In service oriented architecture, the applications are segmented in small components called service, which work together to accomplish a specific goal, the communication between them are made by API or message bus solutions implementations. This architecture allows isolated scaling, isolated failure which makes them better than monolithics.
Cloud native applications are developed using microservice architecture which is a more granular implementation of SOA and another important aspect is that in microservice architecture each micro service is self contained, meaning that these services hold all needed resources to work in isolation which may include on database. By self contained we are not saying that all the application runs in a single container, we are saying that the micro service holds all needed resources to their task without sharing that with other microservice.
As we say before, to take advantage and inherit the cloud native features and capabilities is not only about defining a new way of developing and architecting cloud applications, it's about creating and implementing an environment and infrastructure to deploy and run cloud native applications. We will not have much gain in developing cloud applications and run a legacy infrastructure, that is way cloud native infrastructure is important in cloud native world.
Nowaday, cloud native infrastructure provides lots of resources that allow pack and distribute cloud native applications(containerization like Docker), deployment and management/orchestration (Kubernete), communication (Consul), monitoring (prometheus), logging (fluentd)etc. For each type of resource you will find more than one option. Choose which use is up to you.

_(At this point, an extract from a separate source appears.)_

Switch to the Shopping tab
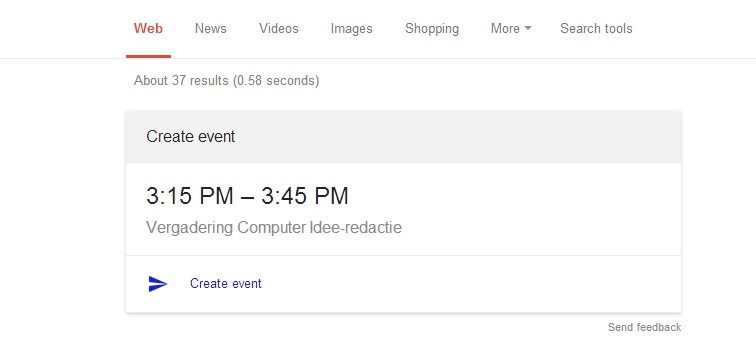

The Cloud Native Computing Foundation is the entity that manages all those cloud native infrastructure components. I really advise you to take a look at their website to have more information about.
To finish this article, it is important to note that although the best way to develop cloud native applications is by implementing microservices architecture, it is still possible to use legacy architecture like monolithic to develop cloud application and deploy then in a cloud native infrastructure, but there's a price to pay, for example the scalability and failure or crashes issues that we mention early.